SOURCE: REPUBLIKA; DATE: 2002-01-06; Revitalisasi Maluku Pasca Prahara
Hal ini sebetulnya tak kelewat absurd jika saja sejarah Maluku diselisik dengan
cermat-sedari bercokolnya Portugis (1511) dan VOC/Belanda (1605) beserta implikasi
dari persebaran agama-agama dan pertumbuhan masyarakat.
JOSHUA:
Kerusuhan Maluku tidak ada hubungannya sama sekali dengan sejarah kedatangan
Portugis dan VOC. Lagipula, bagaimanakah seorang penyandang gelar MA yang
tidak mampu menyelidiki arsip pengadilan tentang perkara Leuhery-Nursalim, layak
untuk menjadi analis sejarah Maluku? Lihat fakta sederhana yang sengaja anda
abaikan! Ratusan tahun sepeninggal Portugis dan VOC, rakyat Maluku, Islam-Kristen
(Salam-Sarani), hidup di dalam kerukunan dan persaudaraan "Pela-Gandong" yang
tidak pernah dimiliki oleh nenek moyang anda dan siapapun di dalam negara ini! Pada
saat itu ucapan "memberi" adalah undang-undang seharga kehormatan dan darah,
sehingga kami tidak memerlukan sertifikat! Anda tak akan pernah bisa
membayangkan kedalaman hubungan kekeluargaan bangsa "Alif Ur" atau "Alif'uru"
saat itu karena leluhurmu belum bisa sampai ke sana! Zaman emas itu terjadi setelah
Portugis dan VOC pergi dari Maluku! Siapa yang merusak semuanya? INDONESIA,
baik negara, maupun rakyatnya, termasuk anda sekarang ini Soeharto dan Habibie
adalah dua iblis besar, perusak keharmonisan kehidupan rakyat Maluku! Soeharto
bersama Orde baru dan Golkarnya, dan Habibie bersama ICMI-nya, adalah penindas,
pemeras, dan pelaknat tanah dan rakyat Maluku!!
Hei penulis murahan! Jika Portugis dan VOC meninggalkan bibit permusuhan karena
penyebaran agama, mengapa harus ada "tiang Salam" di Gereja dan "tiang Sarani di
Mesjid"? Setiap pendirian Gereja dan Mesjid adalah tanggung jawab dan hutang
bersama, dari kedua pihak yang harus diselesaikan! Kami, orang Maluku tidak punya
kebiasaan "minta izin" untuk membangun Gereja dan Mesjid dan malah berupaya
agar keduanya berdiri bersisian! Mesjid Jamie adalah saksinya, tetapi Al Fatah
terkontaminasi oleh kebusukan Indonesia! Kalian orang luar yang penuh dengan nafsu
serakah dan iman sampalan yang datang memperkenalkan "izin mendirikan Gereja"

□ □ □ □ □

_Ketentuan Latihan_: Dalam kutipan teks tentang Maluku, siapa dua tokoh yang disebut "dua iblis besar"? Materi sesudah kutipan teks ini diambil dari sumber lain.

_Data Tersedia_:
□ □ □ □ □

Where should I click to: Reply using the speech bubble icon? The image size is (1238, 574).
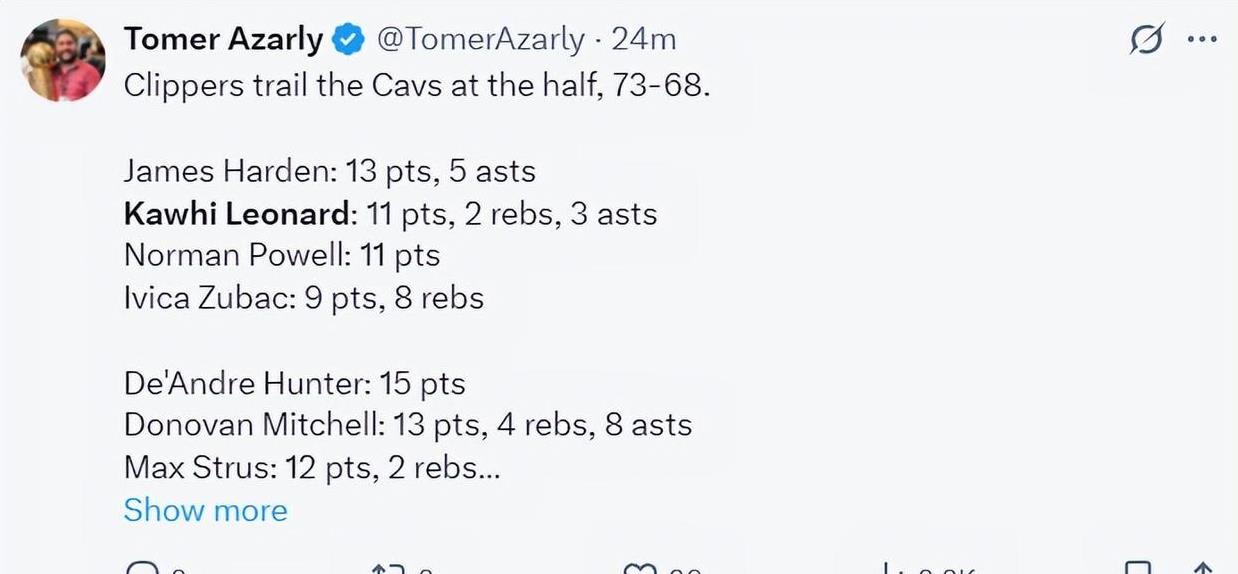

□ □ □ □ □

_Hasil Tugas_: Soeharto dan Habibie.